Julinho e Ademir eram Ídolos que resguardavam
a modéstia nos escaninhos de suas sabedorias encantadas pelo Espírito Coletivo.
Esse era o Espírito que inspirava seus passos e movimentos nos gramados.
Já escrevi nestas páginas concedidas
generosamente por CartaCapital que os clubes de futebol têm uma origem,
digamos, associativa. Em geral, trata-se de uma associação voluntária em torno
de uma identidade, como é o caso de muitos clubes ingleses formados a partir
das iniciativas das classes trabalhadoras. Isso tem vários significados, um
deles é o da “identificação”. É uma forma de se identificar com o outro, um
processo quase natural de buscar uma identidade afetiva.
A partir de meados dos anos 1980, os espaços
do futebol passaram a sofrer o intenso assédio das finanças. As competições e
os clubes começaram a ser cobiçados como mercadorias, negócios valiosos. O
mercado do futebol foi globalizado.
O agente principal da globalização foi a
universalização dos torneios e competições promovida pelas redes privadas de
televisão. Essa maior integração não só envolveu a aproximação, ainda que não a
igualdade, dos padrões salariais, dos valores das transferências, mas,
sobretudo, atraiu grandes empresas para o “maior espetáculo da terra”.

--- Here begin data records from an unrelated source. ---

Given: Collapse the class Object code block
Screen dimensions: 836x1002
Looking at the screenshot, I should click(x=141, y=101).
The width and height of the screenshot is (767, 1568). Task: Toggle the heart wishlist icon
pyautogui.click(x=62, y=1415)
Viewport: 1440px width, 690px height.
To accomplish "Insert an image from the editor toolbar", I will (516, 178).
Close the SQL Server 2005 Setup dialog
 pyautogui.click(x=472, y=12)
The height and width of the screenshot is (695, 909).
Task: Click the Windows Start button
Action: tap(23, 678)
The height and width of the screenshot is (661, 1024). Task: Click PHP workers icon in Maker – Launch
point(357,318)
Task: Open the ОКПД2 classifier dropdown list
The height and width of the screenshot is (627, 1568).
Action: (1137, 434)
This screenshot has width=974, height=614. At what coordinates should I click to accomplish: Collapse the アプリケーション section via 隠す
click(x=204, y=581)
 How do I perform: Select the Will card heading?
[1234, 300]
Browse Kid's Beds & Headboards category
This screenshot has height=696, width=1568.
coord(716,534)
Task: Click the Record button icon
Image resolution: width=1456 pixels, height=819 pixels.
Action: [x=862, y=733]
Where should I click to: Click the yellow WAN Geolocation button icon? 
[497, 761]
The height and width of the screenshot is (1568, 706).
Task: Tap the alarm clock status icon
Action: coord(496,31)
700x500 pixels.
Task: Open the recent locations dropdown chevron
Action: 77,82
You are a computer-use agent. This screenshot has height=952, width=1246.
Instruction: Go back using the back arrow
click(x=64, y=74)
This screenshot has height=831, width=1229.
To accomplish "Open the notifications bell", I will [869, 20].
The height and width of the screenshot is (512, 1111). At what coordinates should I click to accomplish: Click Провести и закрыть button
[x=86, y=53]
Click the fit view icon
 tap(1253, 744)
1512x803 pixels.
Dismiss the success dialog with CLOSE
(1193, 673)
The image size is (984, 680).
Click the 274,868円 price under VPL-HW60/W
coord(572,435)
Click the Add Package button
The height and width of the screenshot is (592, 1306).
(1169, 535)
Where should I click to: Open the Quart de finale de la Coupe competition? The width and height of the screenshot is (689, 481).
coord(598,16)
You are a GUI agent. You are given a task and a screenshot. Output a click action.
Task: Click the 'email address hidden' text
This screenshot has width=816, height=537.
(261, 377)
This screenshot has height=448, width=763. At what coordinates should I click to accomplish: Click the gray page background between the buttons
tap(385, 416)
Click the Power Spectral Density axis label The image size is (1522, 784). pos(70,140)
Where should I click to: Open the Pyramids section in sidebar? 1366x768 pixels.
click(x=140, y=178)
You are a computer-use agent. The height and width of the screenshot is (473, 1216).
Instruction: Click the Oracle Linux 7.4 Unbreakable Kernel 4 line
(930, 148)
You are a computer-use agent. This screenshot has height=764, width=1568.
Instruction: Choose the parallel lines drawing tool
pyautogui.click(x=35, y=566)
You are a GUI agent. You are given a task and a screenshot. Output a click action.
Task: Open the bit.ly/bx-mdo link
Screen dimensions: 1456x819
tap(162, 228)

Não é surpreendente que a paixão tenha sido
apropriada e domesticada por um formidável aparato midiático-mercadológico. Os
mercados não só se apropriam do tempo livre dos cidadãos, mas também produzem e
monetizam os protagonistas do jogo da bola.
Os ídolos de antanho foram transfigurados nas celebridades de hoje. Neymar é a encarnação da alma financista e midiática. Uma celebridade.